WRITTEN EXERCISE 1:
From the article on the new Ancestry website, reproduce word for word the part that opens with the words containing "The new Ancestry website is it" and closes with "UK and USA.".
WRITTEN EXERCISE 2:
Answer these from the article on the new Ancestry website:
(a) What date is given for the update?
(b) In which two countries is the major new version said to be available online?
(c) How much per year can family historians with a few subscriptions to the major sites spend?

** begin TEXT **

The new Ancestry website is it more Airfix kit than Lego?
Has Ancestry just managed to reinvent itself and released the new Lego of family history or is it more of an Airfix kit? Given a choice, which one would you prefer and why? Here is our first take on an undeniably excellent, new user interface and experience, with a new Life Story capability. The question is does it really help us take our family history research forward?
Have Ancestry hit the Jackpot? Major new version now available online in the UK and USA.
Update as at 20th June 2015: It would be fair to say there have been some mixed reactions from users, but this just got tweeted tonight by Ancestry, a video on the new features, we are also road testing live as opposed to looking at late Beta’s and will round-up this article with a further update in the next few days. Here’s the tweet from Ancestry:
Need help navigating the "new" Ancestry? @CristaCowan introduces our latest design + site features: http://t.co/oifZEHpTPf [VIDEO]
— Ancestry (@ancestry) June 19, 2015
The new Ancestry website is ostensibly, a massive step forward for the giant American family history site. To date, Ancestry has been the leader and the one to beat in the field of family history with a reservoir of data, streaming in from all over the world. Whilst data is a good thing obviously, a long rivulet of it with little context connecting each fact or event, is pretty dry. So how can Ancestry innovate and create more business and profits for their various organisations? Ancestry has tried before with products that extend and help the ‘self-publishing’ family historian but these products have not really caught on to any great degree. They have not retained customers for the longer term.
Amongst the major data providers (Ancestry, Find My Past, My Heritage …) there is a need to continuously jostle for competitive position and grab our vital subscriptions. They are constantly looking for new ways to keep our interest, so has Ancestry succeeded with their new website, will we all be gripped enough to stay as a result of these enhanced tools?
If Pricing remains more or less the same why would they bother?
Family historians with a few subscriptions to the major sites can easily spend in the order of £300 to £500 per annum. These sites must either reach more people, keep them in membership for longer or significantly increase what they offer to ensure they continue to grow their sales and profits. So they keep rolling out data but is it relevant to you and can you actually deal with it? Even amongst the top 5 providers, there is a great deal of overlap in the data on offer. What then, is the magic sauce that might keep us paying for longer and/or attract new customers? What Ancestry are doing is adding a new offer, another layer of value to what they deliver. Will the new upgrade keep you paying for your Annual subscription longer? If so then it may well be that Ancestry has hit the Jackpot or at least leaped ahead of its competition.
Has Ancestry hit the jackpot?

** end TEXT **
** begin DATA **

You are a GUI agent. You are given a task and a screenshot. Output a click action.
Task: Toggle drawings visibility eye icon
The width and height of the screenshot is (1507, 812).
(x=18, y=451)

** end DATA **

WRITTEN SOLUTION 1:
The new Ancestry website is it more Airfix kit than Lego?
Has Ancestry just managed to reinvent itself and released the new Lego of family history or is it more of an Airfix kit? Given a choice, which one would you prefer and why? Here is our first take on an undeniably excellent, new user interface and experience, with a new Life Story capability. The question is does it really help us take our family history research forward?
Have Ancestry hit the Jackpot? Major new version now available online in the UK and USA.

WRITTEN SOLUTION 2:
(a) 20th June 2015
(b) The UK and the USA
(c) In the order of £300 to £500 per annum